If they wish to share income or capital unequally (common if they contributed different amounts initially) then they should provide provision for this.
Expulsion
Under default provisions, can only do this if all the partners agree (including the one being expelled).
Will have to include in the agreement if the others are allowed to expel a partner by majority.
Expulsion clauses can exist to allow a partner to be expelled if they have conducted themselves in a certain way (often poor performance).
Dissolution and partial dissolution
The default provision is that any partner may end the partnership at any time by giving notice of their intention to do so to all the other partners.
Important to make provisions for partial dissolution. Without this, an outgoing partner can rely on the Act to insist that the business be sold when they leave.
An outgoing partner is entitled to an interest of 5% pa on the value of their share until they receive their share or a sum by court order representing their share of the profits made.
Advisable to provide for instalments so the partners do not lose their business paying out the leaving partner.
Goodwill
When business sold as a going concern, can include the goodwill as part of the purchase price. Difficult to value but usually 2 years’ profit is taken as value of the goodwill.
If assets are being sold individually to be used elsewhere, goodwill will not be part of the equation.
Advisable to include provision on allowing the partners time to find a buyer before selling assets individually so it is more likely to be sold as a going concern and goodwill can be included in the price.
Distribution of proceeds of sale
Under s44 the following happens unless otherwise agreed:
- First the creditors are paid in full (if a shortfall, partners must pay using private assets)
- Secondly, partners who have loaned money to the firm must be repaid outstanding amount plus interest
- Thirdly, partners must be paid the share of the partnership’s capital to which they are entitled
- Finally, any surplus is shared between the partners in accordance with the terms of their agreement.
Any partner can act in the winding up of the business affairs unless they are bankrupt or dead in which case they can get the trustee in bankruptcy or PR to make application.
Partnership duties
Under common law, owe a duty to act with utmost fairness and good faith towards one another.
In the Act:
- must be completely open with one another regarding relevant information about the partnership
-must account to the firm for private profits they have earned without the others’ consent from any transaction concerning the partnership
- must not compete with the firm.
S24 responsibilities
Partners must:
- bear a share of any loss of the business in accordance with partnership agreement terms
- indemnify fellow partners who have borne more than their share of any liability connected with the partnership.
Actual authority
May be authorised in different ways:
- partners acted jointly in making the contract
- express actual authority
- implied actual authority (done it in the past without objection).
Apparent authority
- the transaction is one that relates to business of the kind carried on by the firm
- the transaction is one which a partner in the firm would usually be expected to have the authority to act
- the other party did not know that the partner did not have authority to act
- the other party knows or believes the other is a partner.

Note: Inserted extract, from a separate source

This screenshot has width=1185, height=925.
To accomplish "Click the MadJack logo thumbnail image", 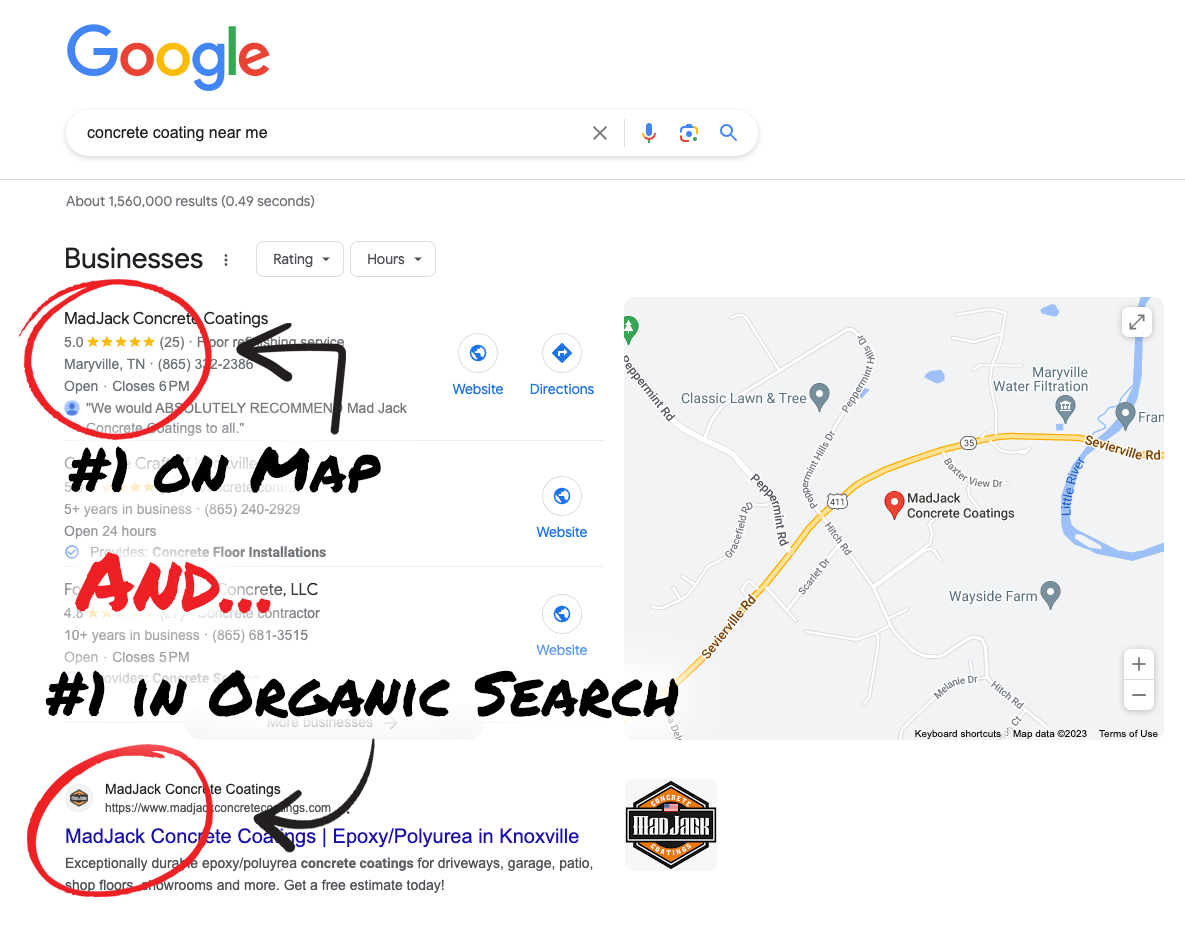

Personal liability resulting from apparent authority
All the partners are liable to the third party under the contract. The partner that acted with apparent authority is liable to indemnify the other partners for their loss because they have acted without actual authority.
Liability in tort
The firm is liable for the wrongful acts or omissions of their partners acting in the ordinary course of business or acting with authority from their partners.
Partner liability for partnership debts
Each partner is jointly liable for debts incurred by the partnership when they were a partner.
Court able to order a person to contribute to the judgement debt of another.
Novation agreement
Allows a retiring partner to be released from an existing debt by entering into a contract with the creditor and other partners.
Releases the partners from liability and instead the newly constituted firm will be liable.
When there is no new partner taking place, some consideration must exist or the contract must be executed as a deed.
Liability for debts after leaving the partnership
Will remain liable for debts incurred while there however will escape liability for debts incurred afterwards as long as complied with the conditions of s36:
- anyone who had dealings with the firm before must have been given actual notice of the partner leaving
- ‘notice to the whole world’ must be given by way of the London Gazette.
Their estate will not be liable for debts incurred afterwards if they left due to bankruptcy or death.
Holding out
A creditor will be able to hold a former partner liable to an outstanding debt if they relied on a representation that they were still a partner to the firm.
The former partner must ensure that s36 was complied with and that there is no mention of them on the firm’s website or headed paper etc in order to protect them from holding out.
Creditor will be able to hold them liable if they can establish that they held themselves out or let themselves be held out, they relied on that representation and then gave credit to the firm as a result.
Leaving partners ‘leaving in’ their share of the outstanding liabilities
Leaving partners often do this, leaving in their share of the outstanding liabilities in the partnership bank account when they leave.
So that when a creditor sues them all jointly for this (including the former partner) he can then be indemnified by the other partners for the share that he left in the bank account when he left.
Legal requirements of an LLP: members
Must have 2 members on incorporation.
Can cease to be designated members at a later date if they decide.
If at any point the number of members reduces to 1, and this carries on for 6 months, then that person will be jointly and severally liable for any LLP debts incurred during the 6 month point onwards.
LLP incorporation and name
Started by filling an LL IN01 at Companies House along with the fee.
Companies House will then issue the certificate of registration.
LLP must have its name on the outside of its place of business and its stationary must state its name, place of registration and registration number.
Required to have an appropriate email address where emails sent by the registrar would be expected to come to the attention of a person acting on behalf of the LLP.